Poco a poco, el cielo se cubre de nubarrones que amenazan con lluvia torrencial mientras chocan con los altos tejados de las casas.
En una de estas, pequeña y acogedora, con pocas habitaciones pero una bonita escalera, vieja y de madera oscura, con sus peldaños humillados por el tiempo y los pasos rutinarios; se abre una puerta y la casa parece que tirita cuando la fría corriente entra.
Dos sombras están en el umbral, y una de ellas, la más pequeña de las dos, busca a tientas el mando de la luz. Cuando por fin lo encuentra, un instante es suficiente para iluminar todo el recibidor, con adornos de años atrás y un dulce olor a humo de chimenea.
Ahora entra una pareja en escena, él, alto y con un brillante pelo negro al igual que sus ojos marrones; ella, un poco más baja que él, con pelo largo y marrón claro recogido en una coleta desaliñada a causa del aire, y con un color de ojos que nunca dejaba muy claro cuál era.
Comentan el frío que hace en el exterior y ríen divertidos porque ambos están temblando. Poco a poco, las risas van desapareciendo y el silencio vuelve a inundar la casa. Se miran a los ojos, se sonríen, se acercan y se besan, aún temblando. Se abrazan durante un tiempo para liquidar ese frío de invierno que se te mete en los huesos. Ella apoya la cabeza sobre su hombro y sonríe con los ojos cerrados, se siente bien cuando se abrazan y sobran las palabras. Bueno, sobran las palabras, menos dos que salen siempre en cualquier momento y en un susurro: te quiero.
Poco después, ambos están en la cocina preparando algo caliente para beber. Mientras la leche se calienta en el microondas, él está mirando por la ventana a ningún punto fijo. Ella se acerca y le acaricia la cara, sonriendo. Él se gira, le agarra por la cintura y le acerca. Y otro beso más, pero esta vez más largo, mucho más.
Ahora la tele del salón está encendida y los dos están en el sofá, bajo una manta. Pero ninguno de ellos está atento a la programación, ni al ruido de la lluvia que ya cae fría y rápida sobre el asfalto.
Y así transcurrió el tiempo, se hizo corto.

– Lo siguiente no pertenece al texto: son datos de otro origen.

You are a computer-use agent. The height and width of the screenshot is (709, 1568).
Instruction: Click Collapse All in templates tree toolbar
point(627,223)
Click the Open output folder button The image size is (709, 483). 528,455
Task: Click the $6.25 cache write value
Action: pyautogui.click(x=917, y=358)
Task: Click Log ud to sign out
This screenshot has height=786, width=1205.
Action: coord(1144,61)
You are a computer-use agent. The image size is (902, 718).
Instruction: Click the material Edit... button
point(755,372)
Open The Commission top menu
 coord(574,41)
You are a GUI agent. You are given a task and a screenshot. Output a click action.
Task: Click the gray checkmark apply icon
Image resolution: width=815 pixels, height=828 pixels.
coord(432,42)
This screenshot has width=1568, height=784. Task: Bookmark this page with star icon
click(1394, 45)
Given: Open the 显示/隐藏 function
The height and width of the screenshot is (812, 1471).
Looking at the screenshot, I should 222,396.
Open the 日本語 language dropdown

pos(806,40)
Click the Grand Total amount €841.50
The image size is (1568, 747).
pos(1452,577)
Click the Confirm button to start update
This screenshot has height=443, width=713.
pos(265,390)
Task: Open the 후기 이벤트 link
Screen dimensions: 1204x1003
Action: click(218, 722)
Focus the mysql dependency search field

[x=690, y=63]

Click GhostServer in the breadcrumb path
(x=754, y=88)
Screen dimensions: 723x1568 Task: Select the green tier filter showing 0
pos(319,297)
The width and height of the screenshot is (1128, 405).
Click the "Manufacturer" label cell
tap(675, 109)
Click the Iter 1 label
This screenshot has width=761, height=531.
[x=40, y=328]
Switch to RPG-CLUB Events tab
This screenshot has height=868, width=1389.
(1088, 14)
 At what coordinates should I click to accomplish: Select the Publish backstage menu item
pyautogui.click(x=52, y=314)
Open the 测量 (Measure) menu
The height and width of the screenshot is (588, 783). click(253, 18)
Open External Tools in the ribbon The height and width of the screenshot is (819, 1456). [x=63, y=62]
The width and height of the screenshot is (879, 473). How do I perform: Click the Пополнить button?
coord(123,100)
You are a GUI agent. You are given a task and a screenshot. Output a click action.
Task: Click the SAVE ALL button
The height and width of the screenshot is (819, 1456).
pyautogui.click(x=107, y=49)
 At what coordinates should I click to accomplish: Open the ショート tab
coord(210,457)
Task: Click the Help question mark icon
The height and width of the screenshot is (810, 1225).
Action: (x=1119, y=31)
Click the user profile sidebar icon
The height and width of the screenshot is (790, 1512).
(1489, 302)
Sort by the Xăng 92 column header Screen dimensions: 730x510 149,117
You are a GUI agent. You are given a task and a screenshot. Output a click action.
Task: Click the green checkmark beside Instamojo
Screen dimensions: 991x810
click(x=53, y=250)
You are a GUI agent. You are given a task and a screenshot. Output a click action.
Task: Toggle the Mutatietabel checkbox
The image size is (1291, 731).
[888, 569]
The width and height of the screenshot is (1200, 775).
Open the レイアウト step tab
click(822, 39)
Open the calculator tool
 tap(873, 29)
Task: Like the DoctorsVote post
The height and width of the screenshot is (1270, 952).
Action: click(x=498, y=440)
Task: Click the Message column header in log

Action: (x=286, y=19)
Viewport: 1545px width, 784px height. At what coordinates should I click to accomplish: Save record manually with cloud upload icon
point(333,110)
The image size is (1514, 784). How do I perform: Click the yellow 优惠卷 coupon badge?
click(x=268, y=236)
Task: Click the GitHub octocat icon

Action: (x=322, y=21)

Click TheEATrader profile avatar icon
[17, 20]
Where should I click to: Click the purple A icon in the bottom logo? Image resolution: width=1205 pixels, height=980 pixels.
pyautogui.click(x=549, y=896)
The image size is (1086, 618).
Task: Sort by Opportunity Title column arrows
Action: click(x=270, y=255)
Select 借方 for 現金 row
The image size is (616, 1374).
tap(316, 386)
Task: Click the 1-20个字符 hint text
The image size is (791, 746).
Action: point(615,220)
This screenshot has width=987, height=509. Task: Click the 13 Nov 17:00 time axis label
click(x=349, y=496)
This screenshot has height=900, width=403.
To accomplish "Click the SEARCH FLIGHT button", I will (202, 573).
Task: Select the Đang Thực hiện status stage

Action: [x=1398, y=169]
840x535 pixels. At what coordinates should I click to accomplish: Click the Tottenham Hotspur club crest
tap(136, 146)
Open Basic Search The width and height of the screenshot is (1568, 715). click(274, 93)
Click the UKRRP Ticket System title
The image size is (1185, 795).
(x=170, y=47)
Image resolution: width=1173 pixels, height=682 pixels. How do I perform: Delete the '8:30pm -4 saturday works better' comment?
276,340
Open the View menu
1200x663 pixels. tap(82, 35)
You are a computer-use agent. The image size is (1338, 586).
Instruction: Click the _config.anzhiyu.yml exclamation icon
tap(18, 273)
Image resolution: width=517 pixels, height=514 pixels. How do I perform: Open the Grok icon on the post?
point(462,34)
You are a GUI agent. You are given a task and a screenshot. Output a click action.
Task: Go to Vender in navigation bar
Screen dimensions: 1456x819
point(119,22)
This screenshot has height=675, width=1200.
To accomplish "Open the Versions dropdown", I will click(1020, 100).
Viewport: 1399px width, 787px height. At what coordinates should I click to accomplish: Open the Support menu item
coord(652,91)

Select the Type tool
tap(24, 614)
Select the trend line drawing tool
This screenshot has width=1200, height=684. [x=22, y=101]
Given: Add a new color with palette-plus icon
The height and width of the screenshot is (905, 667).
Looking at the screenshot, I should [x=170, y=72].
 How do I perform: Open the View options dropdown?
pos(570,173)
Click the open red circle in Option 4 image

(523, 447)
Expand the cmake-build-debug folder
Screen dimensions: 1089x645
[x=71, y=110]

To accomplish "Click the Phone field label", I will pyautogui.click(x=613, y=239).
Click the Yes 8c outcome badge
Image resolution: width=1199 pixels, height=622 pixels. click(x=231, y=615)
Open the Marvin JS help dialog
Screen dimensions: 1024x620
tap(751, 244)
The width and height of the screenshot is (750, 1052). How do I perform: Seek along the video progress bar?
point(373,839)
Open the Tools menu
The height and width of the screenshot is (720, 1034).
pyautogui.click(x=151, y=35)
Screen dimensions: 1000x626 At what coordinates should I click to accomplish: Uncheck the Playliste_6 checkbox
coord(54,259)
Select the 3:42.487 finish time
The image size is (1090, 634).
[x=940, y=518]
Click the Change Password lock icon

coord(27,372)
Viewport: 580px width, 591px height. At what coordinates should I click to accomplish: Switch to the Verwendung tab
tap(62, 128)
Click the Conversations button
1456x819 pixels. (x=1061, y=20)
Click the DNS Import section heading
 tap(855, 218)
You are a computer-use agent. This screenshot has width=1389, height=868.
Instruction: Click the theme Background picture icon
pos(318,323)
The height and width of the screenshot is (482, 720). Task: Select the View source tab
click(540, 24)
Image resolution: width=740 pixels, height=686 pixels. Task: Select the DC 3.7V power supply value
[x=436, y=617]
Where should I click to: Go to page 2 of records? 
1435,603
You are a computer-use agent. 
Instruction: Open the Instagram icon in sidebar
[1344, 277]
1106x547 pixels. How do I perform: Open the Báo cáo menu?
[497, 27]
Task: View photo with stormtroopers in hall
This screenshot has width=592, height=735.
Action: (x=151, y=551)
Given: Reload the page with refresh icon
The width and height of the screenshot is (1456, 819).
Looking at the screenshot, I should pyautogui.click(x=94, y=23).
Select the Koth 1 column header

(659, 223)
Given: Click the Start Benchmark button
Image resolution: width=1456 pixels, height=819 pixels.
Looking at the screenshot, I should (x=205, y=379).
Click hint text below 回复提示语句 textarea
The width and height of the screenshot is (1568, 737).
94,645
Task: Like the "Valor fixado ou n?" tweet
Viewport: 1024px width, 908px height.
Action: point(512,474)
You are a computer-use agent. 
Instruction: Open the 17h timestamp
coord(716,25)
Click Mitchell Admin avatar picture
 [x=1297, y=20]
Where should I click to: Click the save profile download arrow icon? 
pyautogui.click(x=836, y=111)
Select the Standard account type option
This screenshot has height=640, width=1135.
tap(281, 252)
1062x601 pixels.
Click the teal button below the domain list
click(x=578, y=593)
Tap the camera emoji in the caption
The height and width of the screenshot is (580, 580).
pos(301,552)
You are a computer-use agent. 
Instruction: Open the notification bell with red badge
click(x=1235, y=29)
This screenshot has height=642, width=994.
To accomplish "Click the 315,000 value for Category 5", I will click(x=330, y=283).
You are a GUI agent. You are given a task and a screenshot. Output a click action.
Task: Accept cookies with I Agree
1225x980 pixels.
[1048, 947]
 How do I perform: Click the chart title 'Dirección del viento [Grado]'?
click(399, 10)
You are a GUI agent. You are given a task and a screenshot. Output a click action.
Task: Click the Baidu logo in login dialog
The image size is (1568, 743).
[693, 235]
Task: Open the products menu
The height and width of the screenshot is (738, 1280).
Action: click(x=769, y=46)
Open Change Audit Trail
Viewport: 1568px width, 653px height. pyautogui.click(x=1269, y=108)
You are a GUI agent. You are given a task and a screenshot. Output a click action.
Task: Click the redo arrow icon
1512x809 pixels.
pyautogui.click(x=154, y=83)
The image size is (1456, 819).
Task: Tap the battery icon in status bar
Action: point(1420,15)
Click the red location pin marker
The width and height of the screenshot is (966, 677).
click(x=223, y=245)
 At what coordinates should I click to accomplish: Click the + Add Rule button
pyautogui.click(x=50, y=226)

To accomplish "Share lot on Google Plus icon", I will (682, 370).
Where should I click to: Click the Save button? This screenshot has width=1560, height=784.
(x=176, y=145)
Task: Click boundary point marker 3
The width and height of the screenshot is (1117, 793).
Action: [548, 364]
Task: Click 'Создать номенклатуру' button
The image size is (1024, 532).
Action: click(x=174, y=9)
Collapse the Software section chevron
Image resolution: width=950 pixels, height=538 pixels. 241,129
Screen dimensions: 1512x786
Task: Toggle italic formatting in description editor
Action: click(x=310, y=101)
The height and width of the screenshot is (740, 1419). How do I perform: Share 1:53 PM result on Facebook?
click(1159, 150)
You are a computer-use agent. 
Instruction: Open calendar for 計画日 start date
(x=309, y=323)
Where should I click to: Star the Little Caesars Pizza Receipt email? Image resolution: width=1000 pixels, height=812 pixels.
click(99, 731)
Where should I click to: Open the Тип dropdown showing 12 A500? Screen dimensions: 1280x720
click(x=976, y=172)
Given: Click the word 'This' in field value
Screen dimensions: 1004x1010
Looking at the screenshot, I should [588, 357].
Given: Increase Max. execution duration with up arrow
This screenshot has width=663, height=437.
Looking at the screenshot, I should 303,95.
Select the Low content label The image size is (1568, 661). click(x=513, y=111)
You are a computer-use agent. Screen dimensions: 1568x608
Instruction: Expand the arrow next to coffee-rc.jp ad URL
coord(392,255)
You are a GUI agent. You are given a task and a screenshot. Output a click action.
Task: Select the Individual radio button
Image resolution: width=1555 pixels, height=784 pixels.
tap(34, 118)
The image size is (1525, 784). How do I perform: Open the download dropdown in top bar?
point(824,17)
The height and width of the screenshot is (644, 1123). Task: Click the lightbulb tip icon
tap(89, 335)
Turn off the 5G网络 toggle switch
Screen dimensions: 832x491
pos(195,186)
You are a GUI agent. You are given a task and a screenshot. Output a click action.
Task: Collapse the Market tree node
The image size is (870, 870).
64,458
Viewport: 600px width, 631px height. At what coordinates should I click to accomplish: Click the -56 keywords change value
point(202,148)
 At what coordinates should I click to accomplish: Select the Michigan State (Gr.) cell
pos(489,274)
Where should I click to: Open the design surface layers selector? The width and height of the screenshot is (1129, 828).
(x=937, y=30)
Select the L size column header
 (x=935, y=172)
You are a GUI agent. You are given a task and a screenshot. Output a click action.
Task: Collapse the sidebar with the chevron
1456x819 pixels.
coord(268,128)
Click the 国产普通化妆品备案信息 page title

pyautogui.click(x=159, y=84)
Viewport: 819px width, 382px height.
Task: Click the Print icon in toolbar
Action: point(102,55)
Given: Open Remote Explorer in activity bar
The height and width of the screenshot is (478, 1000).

Desgraciadamente llegó la hora de volver cada uno a su rutina habitual, a su ciudad habitual. Aún peor, a su vida habitual. Porque lo único que querían era que el tiempo se parara, que no derramara ni un solo segundo más en el mundo. Que este hiciera stop, per, für. Párate tiempo, párate de una maldita vez.
Sin embargo, se mostraba implacable y tenía muy claro que no iba a parar porque dos personas, insignificantes en comparación con él y su poder, se lo pidieran, es más, se lo rogaran.
Y claro que no lo hizo.
Ahora sólo queda el pequeño reloj sobre el sofá, contando con sus pequeñas agujas, tictactictac, acumulando los segundos, marcando el tiempo que queda para que puedan volver a verse.